EXTRACT TO READ
"""

Remember that NZ is not a percent correct system; rather it is a levels of thinking system.  So each assessment has 3 levels of work within each task/exam: 1) achieve is regurgitation and understanding of concepts, 2) merit work is relational thinking and applications to real life, and 3) excellence work is abstraction, generalizations, and insight. Work through multiple tasks/exams and you will up your level of thinking. 

Level 1 (10th grade)

Internals (numeracy, measurement, statistics, linear algebra, basic trig, transformation geometry and many others) http://ncea.tki.org.nz/Resources-for-Internally-Assessed-Achievement-Standards/Mathematics-and-statistics/Level-1-Mathematics-and-statistics

externals (algebra, graphing, geometry, probability) https://www.nzqa.govt.nz/ncea/assessment/search.do?query=Mathematics&view=exams&level=01

Level 2 (11th grade)

"""

STORED DATA
"""

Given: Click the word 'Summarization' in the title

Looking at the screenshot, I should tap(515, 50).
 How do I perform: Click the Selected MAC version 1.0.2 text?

"""

TASK STATEMENT
Extend the text on New Zealand's levels of math assessment, picking up after its last line, "Level 2 (11th grade)". The material comes from a different source than the text.

THE RESULT
internals (advanced graphing, intermediate trig, coordinate geometry, bivariate stats, multivariate stats, questionaires, experimentation, network analysis, and many others) http://ncea.tki.org.nz/Resources-for-Internally-Assessed-Achievement-Standards/Mathematics-and-statistics/Level-2-Mathematics-and-statistics  

externals (algebra 2, basic calculus, probability) https://www.nzqa.govt.nz/ncea/assessment/search.do?query=Mathematics&view=exams&level=02

Level 3 (12th grade)

internals (advanced trig, network analysis, conics, time series analysis, multivariate analysis, bivariate analysis, simultaneous equations, linear programming, and others) http://ncea.tki.org.nz/Resources-for-Internally-Assessed-Achievement-Standards/Mathematics-and-statistics/Level-3-Mathematics-and-statistics

externals (differentiation, integration, complex numbers, probability, and distributions)  https://www.nzqa.govt.nz/ncea/assessment/search.do?query=Mathematics&view=exams&level=03

---------------

Hope that is helpful! I love comparing the American to NZ system, because I grew up and trained to be a teacher in the American system, but have taught in the NZ system.  Fascinating the difference.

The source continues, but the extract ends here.